Question

a line has a slope of -\frac{4}{5} and passes through the point (-11, 10). write its equation in slope - intercept form.
write your answer using integers, proper fractions, and improper fractions in simplest form.

Explanation:

Step1: Recall slope - intercept form

The slope - intercept form of a line is $y = mx + b$, where $m$ is the slope and $b$ is the y - intercept.
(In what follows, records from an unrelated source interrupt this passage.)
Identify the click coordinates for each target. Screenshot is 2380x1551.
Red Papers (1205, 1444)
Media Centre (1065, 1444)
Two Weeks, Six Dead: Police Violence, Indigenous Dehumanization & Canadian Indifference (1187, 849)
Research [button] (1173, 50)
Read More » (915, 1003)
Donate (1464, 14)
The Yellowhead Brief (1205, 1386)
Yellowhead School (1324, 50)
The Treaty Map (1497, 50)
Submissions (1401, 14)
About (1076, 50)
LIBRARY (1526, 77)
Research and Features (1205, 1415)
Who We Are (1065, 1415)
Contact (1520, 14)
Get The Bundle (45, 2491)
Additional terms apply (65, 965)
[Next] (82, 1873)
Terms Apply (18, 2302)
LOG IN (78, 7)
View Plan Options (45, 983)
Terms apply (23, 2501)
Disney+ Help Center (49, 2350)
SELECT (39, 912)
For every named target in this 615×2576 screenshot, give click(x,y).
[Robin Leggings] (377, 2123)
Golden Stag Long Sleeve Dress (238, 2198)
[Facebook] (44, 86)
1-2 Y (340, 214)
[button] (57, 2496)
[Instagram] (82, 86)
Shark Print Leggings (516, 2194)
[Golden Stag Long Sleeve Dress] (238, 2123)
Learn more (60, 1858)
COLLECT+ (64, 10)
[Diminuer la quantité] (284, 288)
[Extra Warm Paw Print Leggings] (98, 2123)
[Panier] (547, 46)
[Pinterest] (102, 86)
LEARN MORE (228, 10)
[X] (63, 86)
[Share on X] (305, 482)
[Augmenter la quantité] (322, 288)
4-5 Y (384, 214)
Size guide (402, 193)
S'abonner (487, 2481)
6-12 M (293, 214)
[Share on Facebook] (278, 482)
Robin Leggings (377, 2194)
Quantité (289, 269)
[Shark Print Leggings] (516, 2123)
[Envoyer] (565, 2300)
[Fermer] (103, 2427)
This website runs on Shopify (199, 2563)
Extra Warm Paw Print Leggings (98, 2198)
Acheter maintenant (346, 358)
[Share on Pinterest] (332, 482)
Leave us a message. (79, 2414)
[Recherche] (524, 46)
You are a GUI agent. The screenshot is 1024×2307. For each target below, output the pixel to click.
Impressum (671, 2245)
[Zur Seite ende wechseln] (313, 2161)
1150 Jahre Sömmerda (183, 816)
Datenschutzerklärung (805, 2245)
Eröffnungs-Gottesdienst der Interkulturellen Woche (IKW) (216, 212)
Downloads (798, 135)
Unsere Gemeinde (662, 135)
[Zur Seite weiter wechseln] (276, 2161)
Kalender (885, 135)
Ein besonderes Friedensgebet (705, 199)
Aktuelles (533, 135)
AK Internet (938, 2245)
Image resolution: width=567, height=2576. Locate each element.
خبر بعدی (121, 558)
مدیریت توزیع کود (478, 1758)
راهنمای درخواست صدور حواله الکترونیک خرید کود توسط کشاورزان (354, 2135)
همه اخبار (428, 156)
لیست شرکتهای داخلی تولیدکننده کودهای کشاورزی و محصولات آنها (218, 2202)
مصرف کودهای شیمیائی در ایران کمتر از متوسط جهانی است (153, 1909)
We know $m=-\frac{4}{5}$, so the equation is $y =-\frac{4}{5}x + b$.

Step2: Substitute the point into the equation

Substitute $x=-11$ and $y = 10$ into $y=-\frac{4}{5}x + b$. We get $10=-\frac{4}{5}\times(-11)+b$.

Step3: Simplify the right - hand side

$-\frac{4}{5}\times(-11)=\frac{44}{5}$, so the equation becomes $10=\frac{44}{5}+b$.

Step4: Solve for $b$

Subtract $\frac{44}{5}$ from both sides. $b = 10-\frac{44}{5}=\frac{50}{5}-\frac{44}{5}=\frac{50 - 44}{5}=\frac{6}{5}$.

Step5: Write the final equation

The equation of the line in slope - intercept form is $y=-\frac{4}{5}x+\frac{6}{5}$.

Answer:

$y =-\frac{4}{5}x+\frac{6}{5}$